El filósofo francés Andre Conte-Sponville decía que en vez de fijarnos obsesivamente en lo que nos falta, cultivemos la práctica de demorar nuestra atención en lo que tenemos. No es una apelación al conformismo, sino una prescripción para sortear la pegajosidad de la tristeza. La sentimentalidad consumista nos recuerda siempre las ausencias que nos incompletan y nos reprueba que nos conformemos con estar plácidamente repantingados en la zona de confort, es decir, que censura que nos sintamos cómodamente guarecidos de la incertidumbre y la precariedad, cuando sabemos que ambas circunstancias erosionan el vivir bien hasta convertirlo en un vivir mal. El consumismo incita a desear aquello que no tenemos, a sentirnos decepcionados si no alcanzamos lo que el propio consumo nos permite colmar (de aquí deriva el título La sociedad de la decepción de Lipovetsky). En La Felicidad, desesperadamente, Comte-Sponville señala otra dirección del deseo, muy acorde con el título de la obra. El deseo no es solo anhelar lo que no tenemos, es también anhelar que sigamos teniendo lo que ya tenemos. La sabiduría del desesperado es la de quien no  espera nada porque ha logrado estar tranquilo con lo que posee. Es una desesperación inteligente que no cursa con la zozobra sino con el sosiego y la ataraxia. Por eso es propia del sabio. «Disfrutar es desear lo que se tiene». No lo digo yo. Lo dice Sponville. Pero lo suscribo categóricamente.

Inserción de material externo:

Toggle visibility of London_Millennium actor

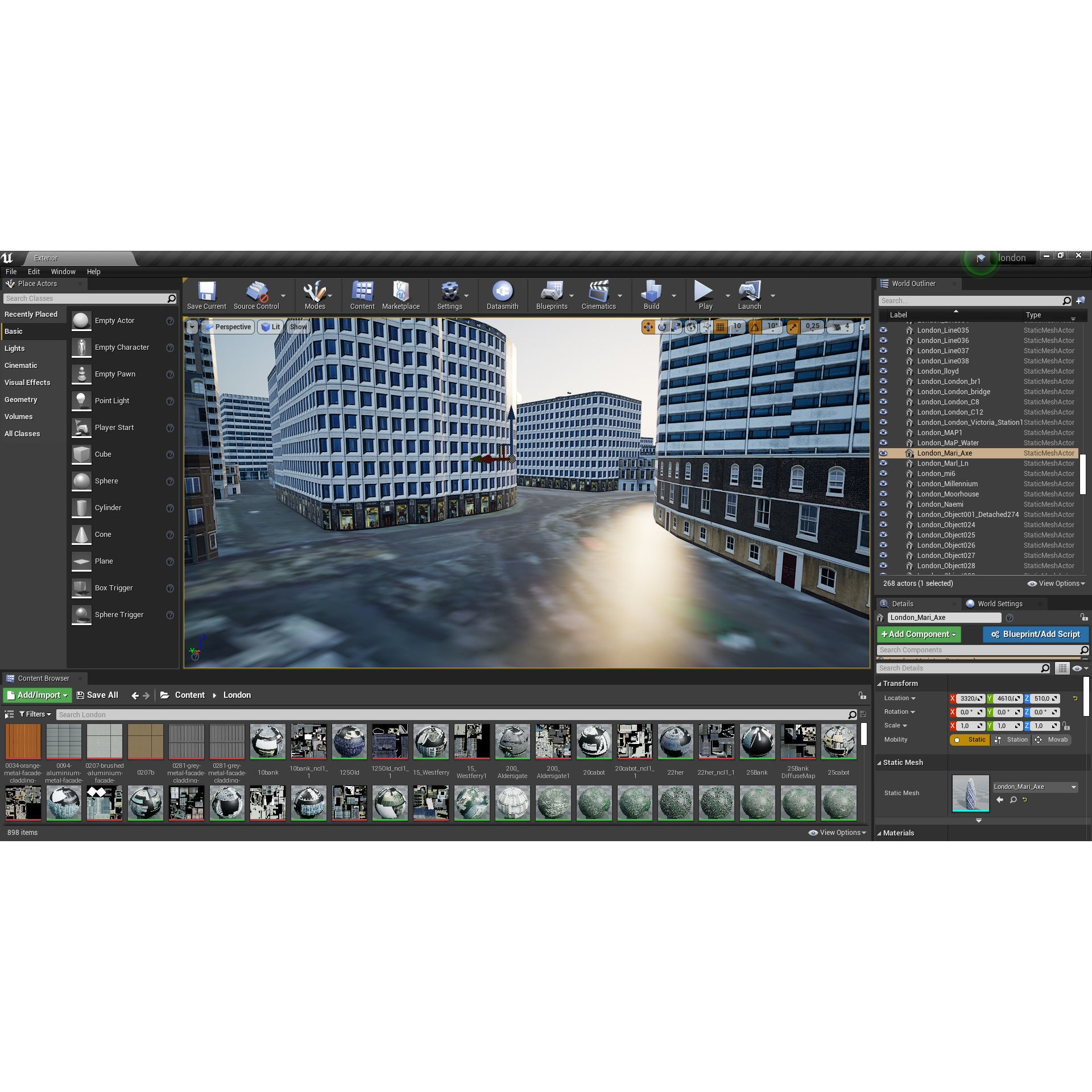883,484
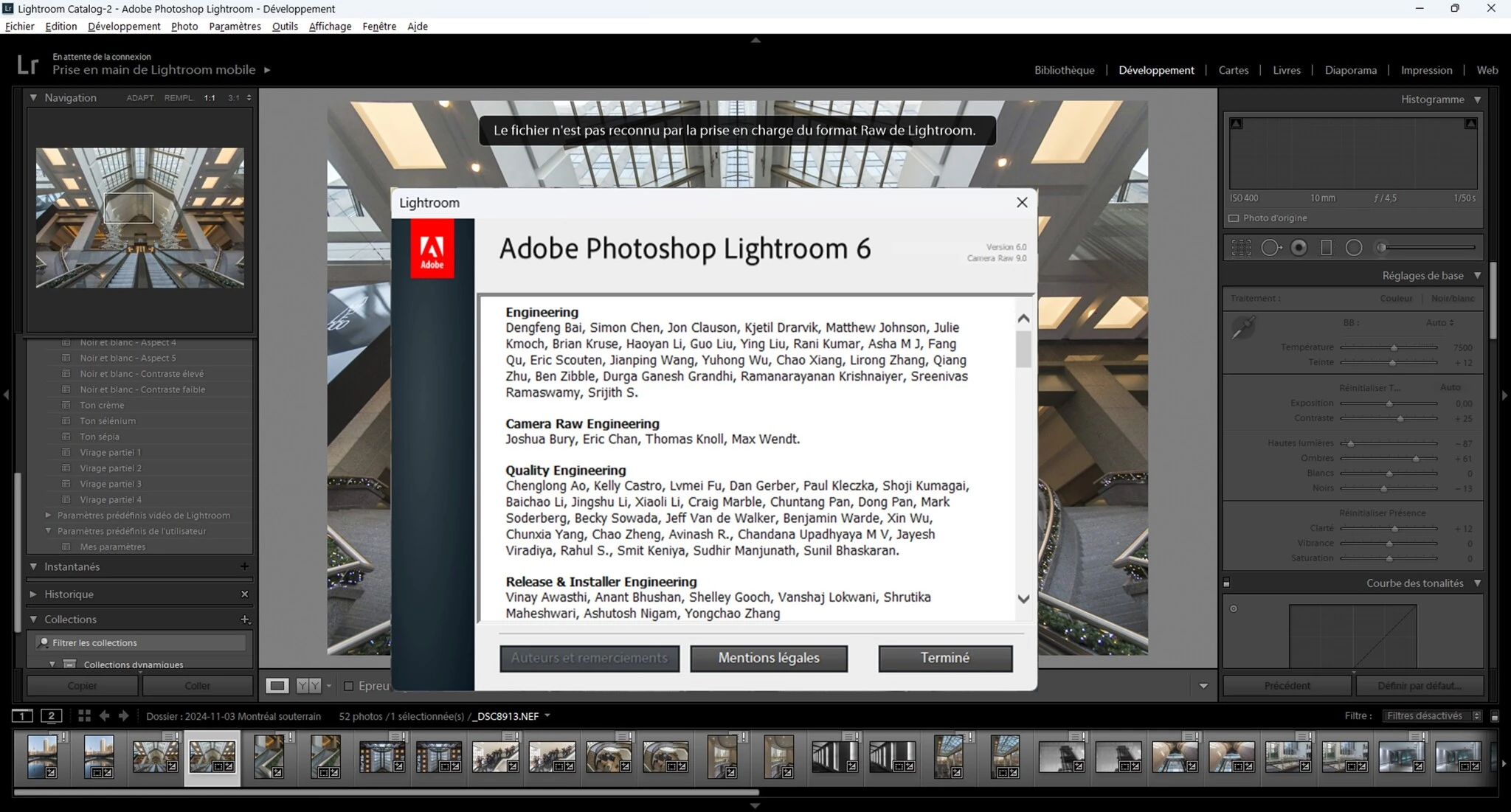Click the Loupe view mode icon
Screen dimensions: 1511x812
[277, 686]
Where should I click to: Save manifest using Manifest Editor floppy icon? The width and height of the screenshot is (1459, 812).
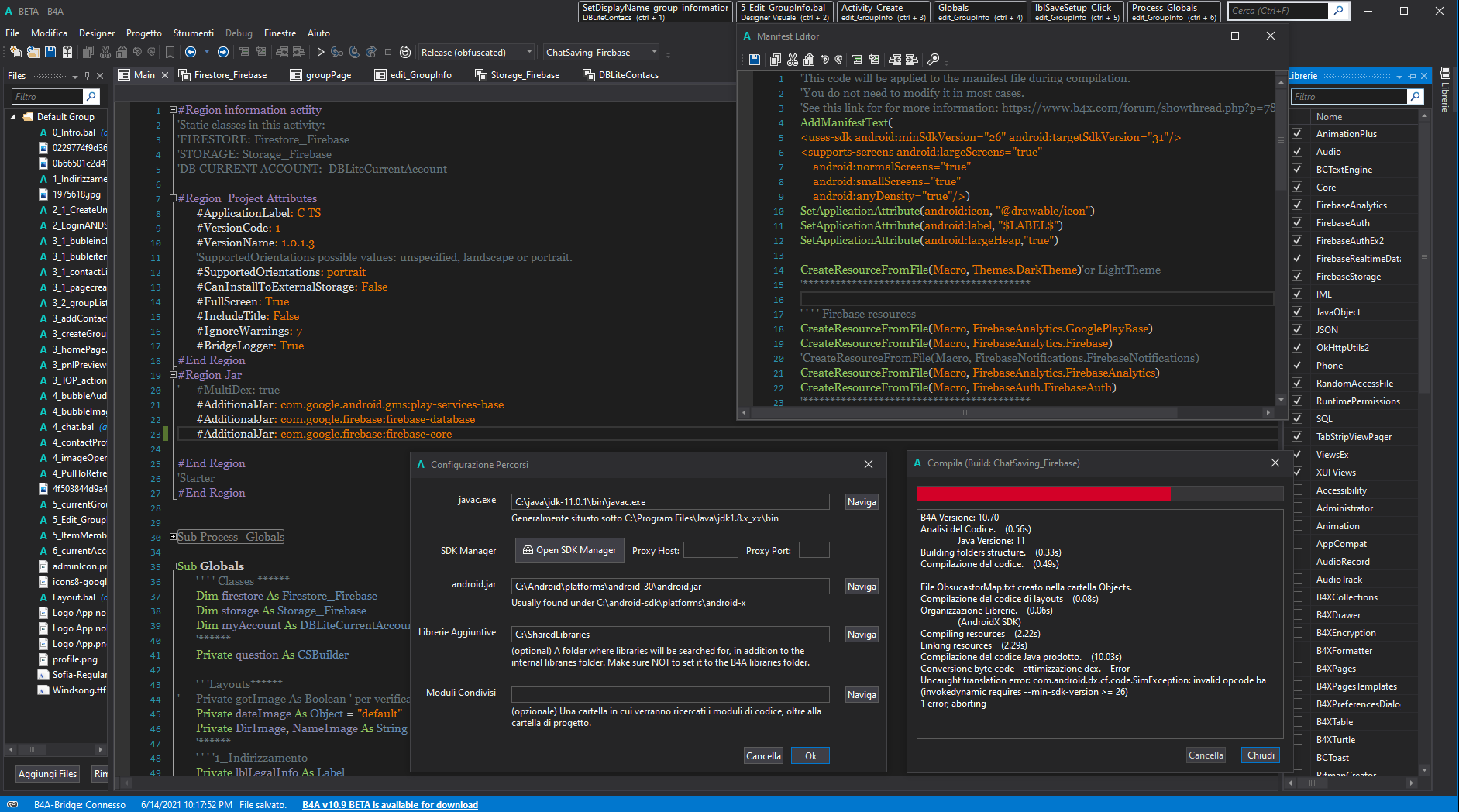pos(755,60)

Acabo de ver una entrevista que hace unos meses le hicieron al retirado periodista deportivo José María García. Hace tiempo le diagnosticaron un cáncer. Todas las pruebas que le realizaron hacían prever un desenlace aciago, aunque afortunadamente no fue así. El entrevistador le pregunta que si la posibilidad de saber que la vida puede cancelarse en cualquier instante le ha cambiado la manera de afrontar las cosas. La respuesta de García es antológica: «¿Ves esta vaso de agua que me han puesto aquí para la entrevista? Antes de la enfermedad lo podía ver medio lleno o medio vacío. Ahora lo veo siempre lleno». El psicólogo Axel Ortiz explica muy bien esta forma de mirar: «Cuando tenemos conciencia de lo afortunados que somos por lo que sí tenemos, nuestra vida se vuelve asombrosa».  Nada más leer esta reflexión me he acordado de un aforismo de mi añorado Vicente Verdú. Lo escribió poco antes de que un cáncer le interrumpiera abruptamente la vida. «La gente que se queja de que no le pasa nada, no sabe de cuanto mal se libra».